In this paper we use the stochastic branch and bound method to solve the runway scheduling problem with uncertain
input parameters. More specifically, we assume that the time by which an aircraft is available for scheduling is given in
the form of a probability distribution. We consider a runway configuration with two parallel runways, where arriving aircraft
need to cross the departure runway. Given an input schedule and specified distributions describing the uncertainty, the algorithm
generates a sequence of aircraft operations on the runway that minimize the expected makespan.
In order to obtain solutions in a short amount of time we propose several enhancements to the stochastic branch and
bound algorithm. By dynamically changing the number of samples used to estimate the upper and lower bounds during
the course of the algorithm, we can place less emphasis on parts of the branch and bound tree that are unlikely to contain
good solution. Furthermore, we ensure that the algorithm always terminates with the best solution obtained so far, even if
we have not found a complete sequence. With these enhancements, we are able to obtain high quality solutions using less
than 1 min of computation time. More specifically, for instances with 14 aircraft or less, the average runtime for the algorithm
is less than 1 min.
The computational results indicate that the make span decreases by 5–7% when using the stochastic branch and bound
algorithm as compared to an aircraft sequence obtained from a deterministic model. This represents a significant saving
if the result can be translated to a longer planning horizon. In this work we assume that the deviation from earliest runway
time is independent between aircraft, whereas in reality there are several cases where delay is dependent. As an example,
consider a sequence of departing aircraft taxiing along the same taxiway. If the first aircraft is delayed, the remaining aircraft
are likely to be delayed as well. The impact of dependent aircraft operations is a direction of future research.

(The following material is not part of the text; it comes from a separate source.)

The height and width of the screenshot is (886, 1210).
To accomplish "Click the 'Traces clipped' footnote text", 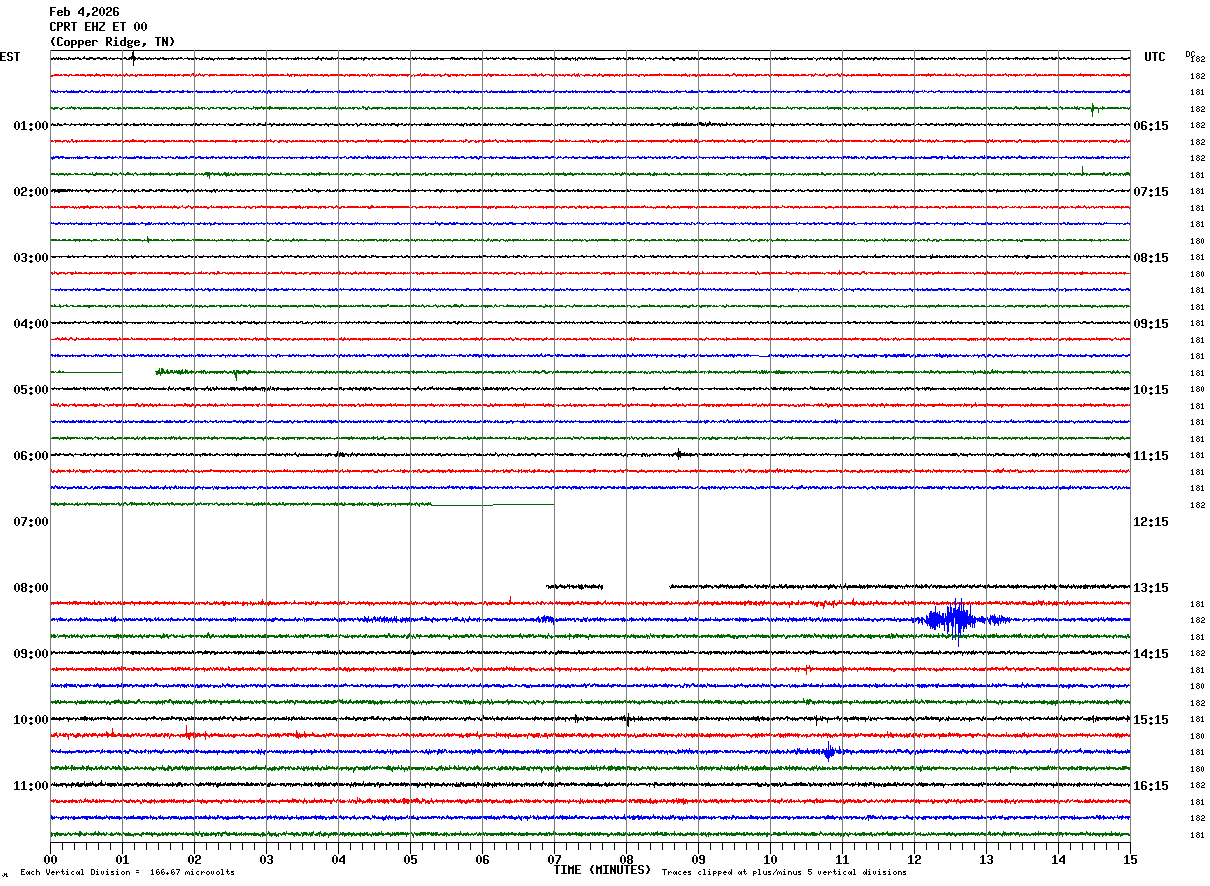I will [784, 873].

One major challenge in the stochastic branch and bound algorithm is to estimate good lower bounds in a short amount of
time. In this application we use a partial enumeration scheme, taking advantage of heuristics incorporating constrained position
shifts. It is not within the scope of this paper to explore the trade-off between runtime and solution quality for different
lower (and upper) bound models, rather we suggest that as another direction of future research.